It is important that consideration be given as to whether the types of impacts described
above will extend over a broad area or will be concentrated in particular areas. Detailed
maps outlining the residential areas in relation to these activities may help accomplish
this. It is also important that the effects be considered both independently and
cumulatively. Considering the effects cumulatively provides the most realistic
"snapshot" of what the community will be facing when the project reaches fruition.
Having this information readily available will help engage the affected communities
during public outreach and ensure that they can be meaningfully involved.

EPA considers action pursuant to section 404(c) within the scope of the policy directive
of Executive Order 12898. A section 404(c) action has the potential to affect human
health or the environment of low-income or minority populations. Accordingly, EPA
includes environmental justice concerns when undertaking an action pursuant to section
404(c). In this case, Region III conducted a public hearing on May 18, 2010 and
received comments both orally and in writing. Region III has considered that members
of the community expressed concern about loss of jobs and tax revenue (supporting local
communities and schools) in the event that EPA's Section 404(c) action would preclude
any activities currently authorized at the Spruce No. 1 Mine. At the same time, Region
III also has considered that members of the community have expressed concern regarding
the adverse environmental and cultural aspects of the project described above. EPA also
has received a petition from a variety of stakeholders raising concerns related to
environmental justice issues associated with mountaintop mining.

**Exercises**
1. Does each statement agree with the Section 404(c) passage? (a) Region III held a public hearing on May 18, 2010. (b) Region III received comments at the hearing only in writing. (c) The petition EPA received came from a single stakeholder. Answer yes or no for each, quoting the words that decide it.
2. Can you repeat the stretch of the Section 404(c) passage from "It is important" through "be meaningfully involved." word for word?
The rows after the Section 404(c) passage are separate material.

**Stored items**
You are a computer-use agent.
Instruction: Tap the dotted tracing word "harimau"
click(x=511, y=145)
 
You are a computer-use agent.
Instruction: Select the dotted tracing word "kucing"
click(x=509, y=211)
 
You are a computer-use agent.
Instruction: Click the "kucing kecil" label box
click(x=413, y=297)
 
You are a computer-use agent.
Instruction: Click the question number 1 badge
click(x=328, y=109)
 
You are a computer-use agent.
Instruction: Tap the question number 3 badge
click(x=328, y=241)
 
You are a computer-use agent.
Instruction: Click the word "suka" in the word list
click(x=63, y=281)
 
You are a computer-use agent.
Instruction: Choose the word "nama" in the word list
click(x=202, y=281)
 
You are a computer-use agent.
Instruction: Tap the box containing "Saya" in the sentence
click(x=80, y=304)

**Answers by task**
1.
(a) Yes: "Region III conducted a public hearing on May 18, 2010"
(b) No: "received comments both orally and in writing"
(c) No: "a petition from a variety of stakeholders"

2.
It is important that consideration be given as to whether the types of impacts described
above will extend over a broad area or will be concentrated in particular areas. Detailed
maps outlining the residential areas in relation to these activities may help accomplish
this. It is also important that the effects be considered both independently and
cumulatively. Considering the effects cumulatively provides the most realistic
"snapshot" of what the community will be facing when the project reaches fruition.
Having this information readily available will help engage the affected communities
during public outreach and ensure that they can be meaningfully involved.